Claims A cultured cell comprising a vitrified collagen gel thin film having a thickness of about 20 μm or less and an iris pigment epithelial cell or retinal pigment epithelial cell-derived cell layer formed thereon. Sheet. 2. The cultured cell sheet according to claim 1, wherein the collagen gel thin film has a thickness of about 5 μm to about 10 μm. The cultured cell sheet according to claim 1 or 2, wherein the collagen gel thin film comprises type I collagen. The cultured cell sheet according to any one of claims 1 to 3, wherein a support for maintaining the shape of the collagen gel thin film is attached.
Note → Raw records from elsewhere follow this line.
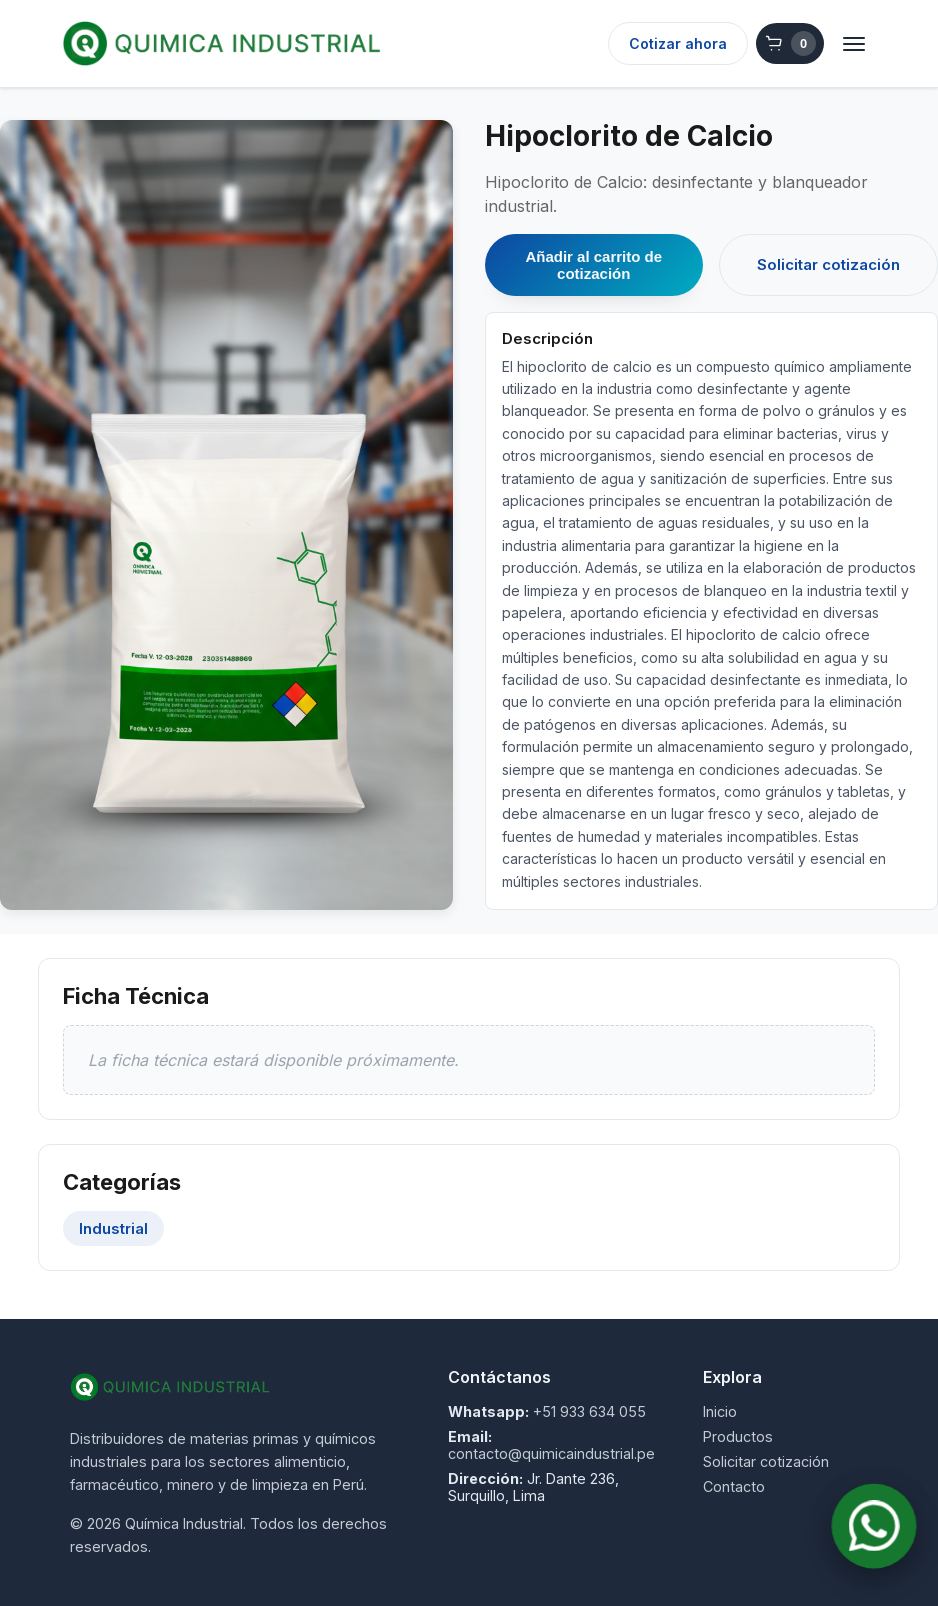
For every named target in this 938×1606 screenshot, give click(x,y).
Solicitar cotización (828, 264)
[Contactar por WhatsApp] (874, 1526)
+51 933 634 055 (589, 1411)
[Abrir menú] (854, 44)
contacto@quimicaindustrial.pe (551, 1453)
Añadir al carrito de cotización (593, 265)
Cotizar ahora (678, 43)
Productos (738, 1436)
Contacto (734, 1486)
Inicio (720, 1411)
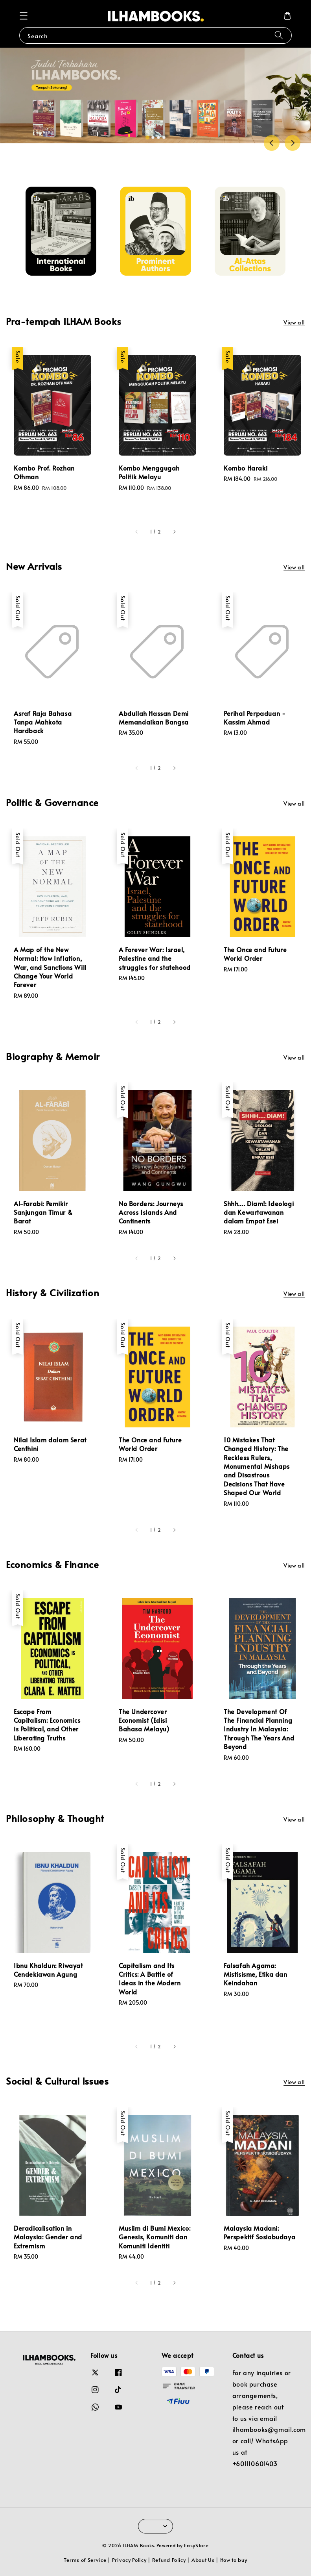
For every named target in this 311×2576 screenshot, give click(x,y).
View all (294, 322)
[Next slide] (292, 143)
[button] (23, 15)
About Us (203, 2559)
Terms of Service (85, 2559)
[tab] (147, 137)
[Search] (278, 35)
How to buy (233, 2559)
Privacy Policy (129, 2559)
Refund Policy (169, 2559)
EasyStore (196, 2545)
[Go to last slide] (272, 143)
The cultured cell sheet according to any one of claims 1 to 4, comprising one or more characteristics selected from the group consisting of the following (1) to (8):  (1) the cell layer has a single layer structure; (2) the cell density of the cell layer is about 1000-10000 cells / mm ² ;  (3) The planar view shape of the cells constituting the cell layer is a polygonal shape;  (4) The cells are arranged almost uniformly and regularly in the cell layer;  (5) Tight junctions are observed between cells in the cell layer;  (6) the cell layer has phagocytic ability;  (7) melanin deposition is observed in the cell layer;  (8) Expression of a retinal pigment epithelial cell marker is observed in the cell layer.  6. The cultured cell sheet according to claim 5, comprising all of the features (1) to (8).  A method for producing a cultured cell sheet comprising the following steps:  (1) providing a vitrified collagen gel thin film having a thickness of about 20 / m or less; (2) preparing iris pigment epithelial cells or retinal pigment epithelial cells;  (3) seeding and culturing the cells on the collagen gel thin film;  (4) A step of recovering the collagen gel thin film and the cell layer formed thereon after culturing. 8. The composition of claim 7, wherein the collagen gel thin film has a thickness of about 5 μm to about 10 μm. Manufacturing method.  [9] The method according to claim 7 or 8, wherein the collagen gel thin film comprises type I collagen.  [10] The production method according to any one of claims 7 to 9, wherein the collagen gel thin film is provided with a support for maintaining the shape thereof. [11] A substrate composed of a vitrified collagen gel thin film having a thickness of about 10 μm or less.